_Material provided_
+--
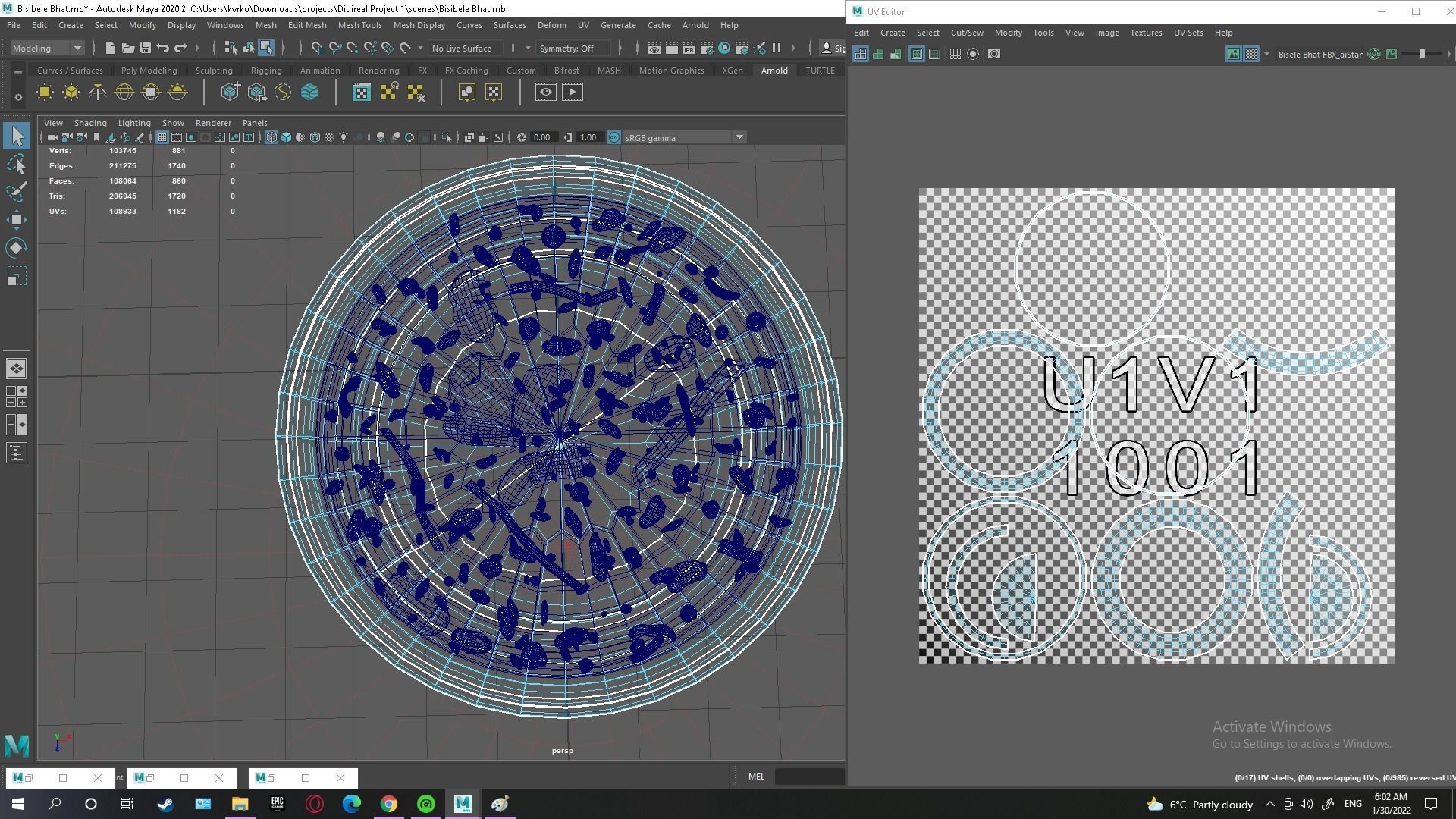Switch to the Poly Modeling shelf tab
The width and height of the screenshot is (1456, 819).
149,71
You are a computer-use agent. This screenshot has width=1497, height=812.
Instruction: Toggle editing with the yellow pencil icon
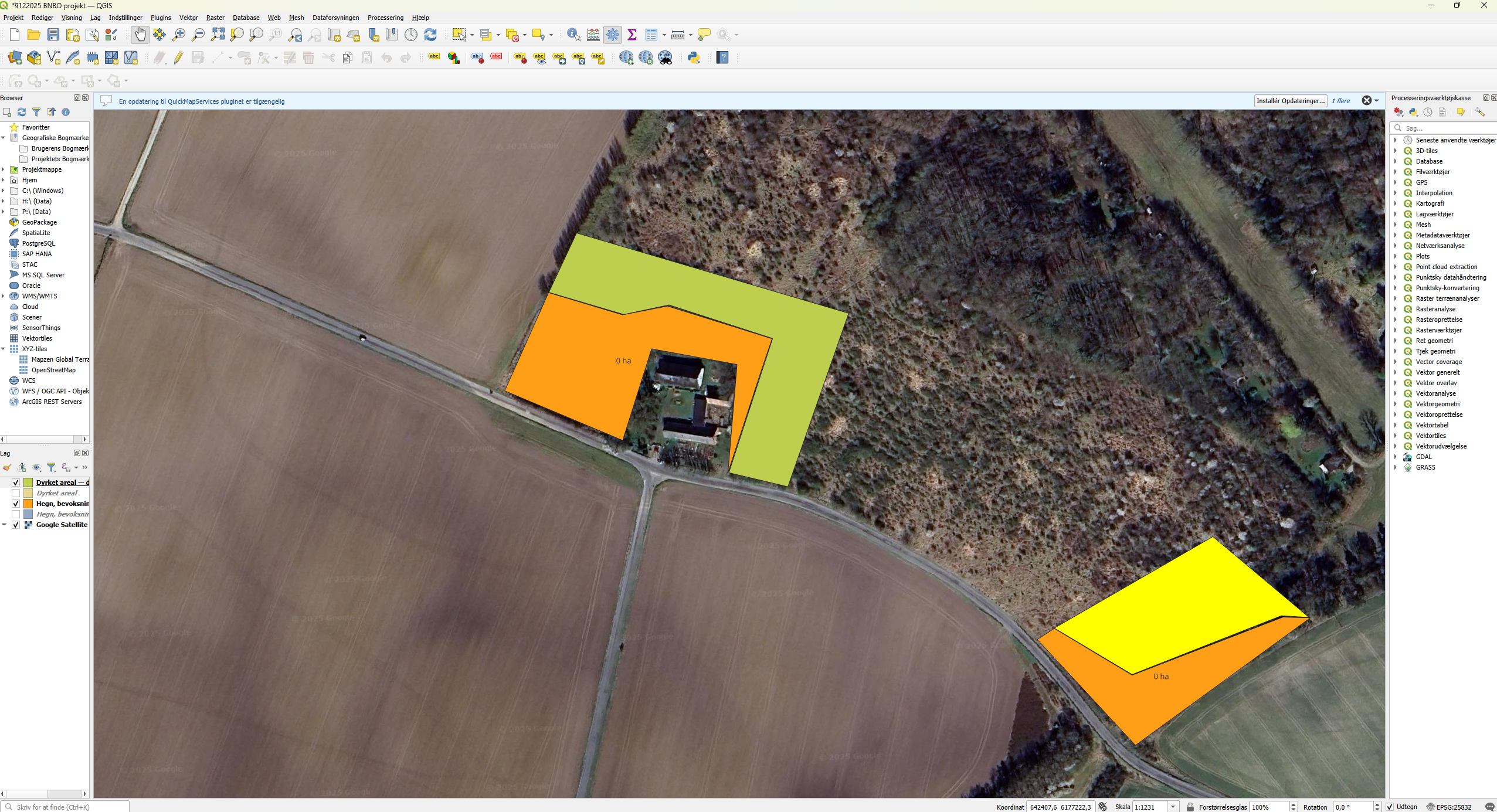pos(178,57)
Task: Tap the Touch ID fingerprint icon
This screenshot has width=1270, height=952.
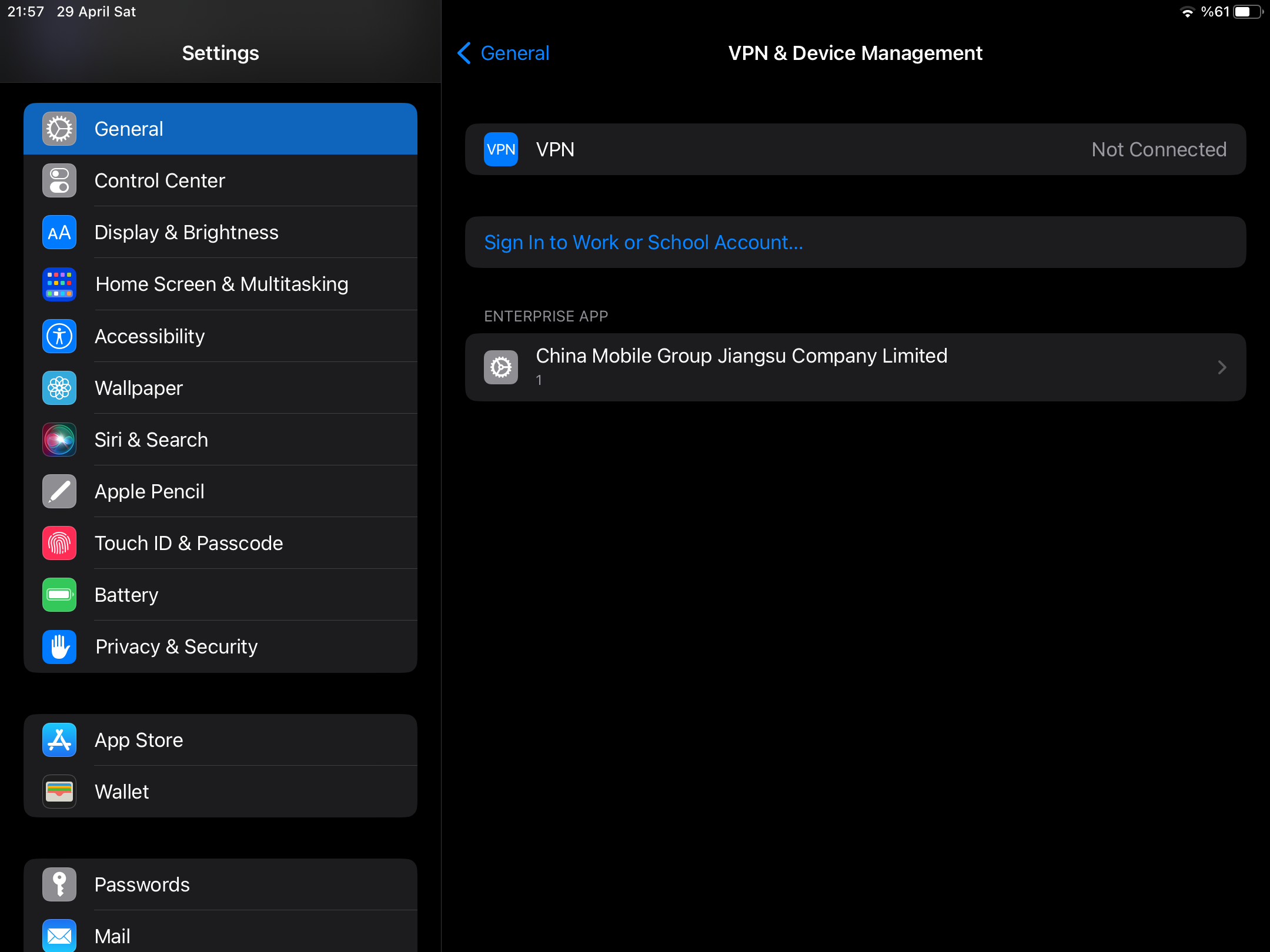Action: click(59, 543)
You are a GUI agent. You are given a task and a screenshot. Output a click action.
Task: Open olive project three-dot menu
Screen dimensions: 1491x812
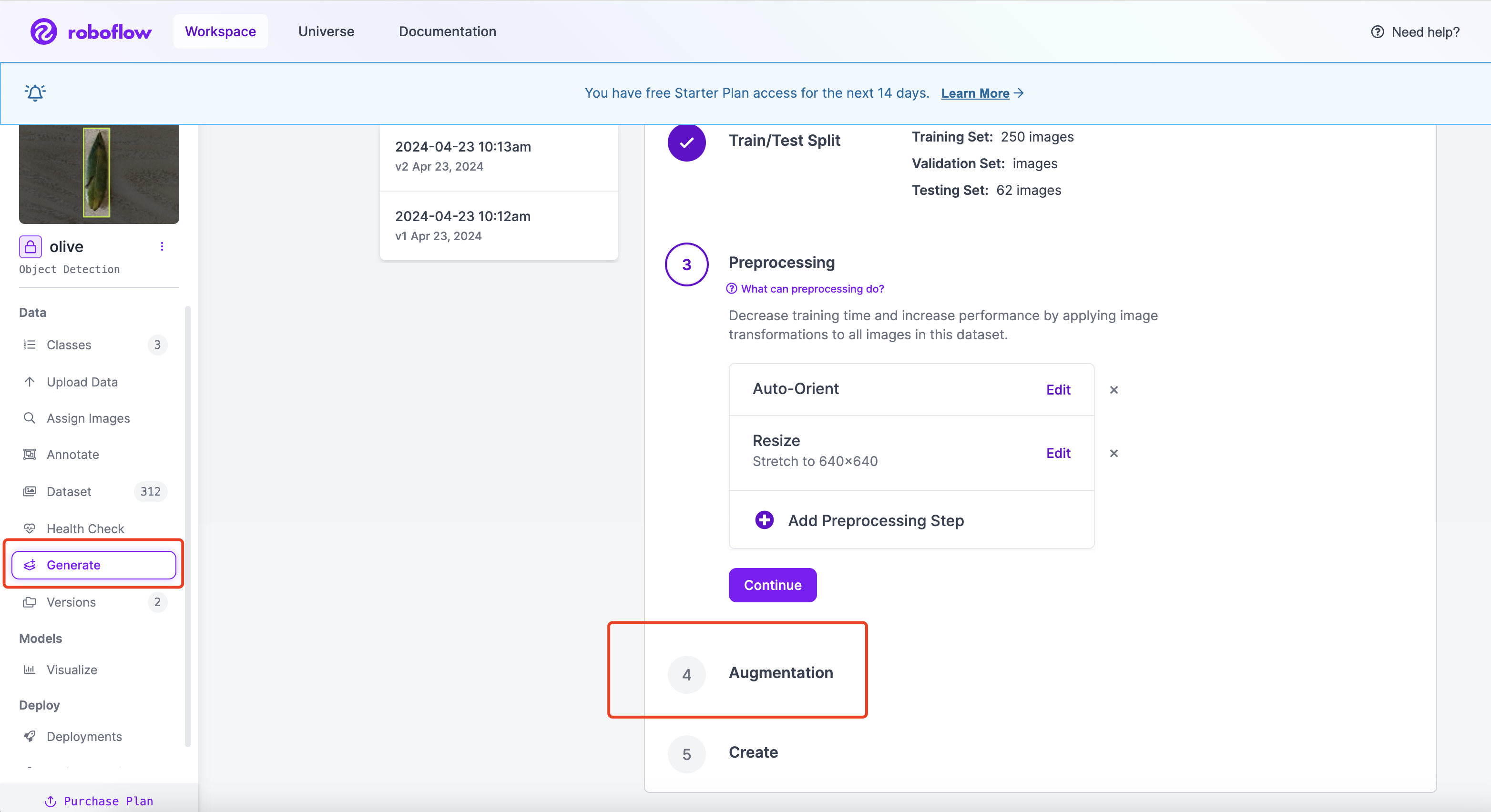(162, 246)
+--
_Task to complete_
Anywhere the listing shows the word "agent", copy the full line.

_Result of this exercise_
You are a computer-use agent. This screenshot has width=1497, height=812.
You are a GUI agent. You are given a task and a screenshot. Output a click action.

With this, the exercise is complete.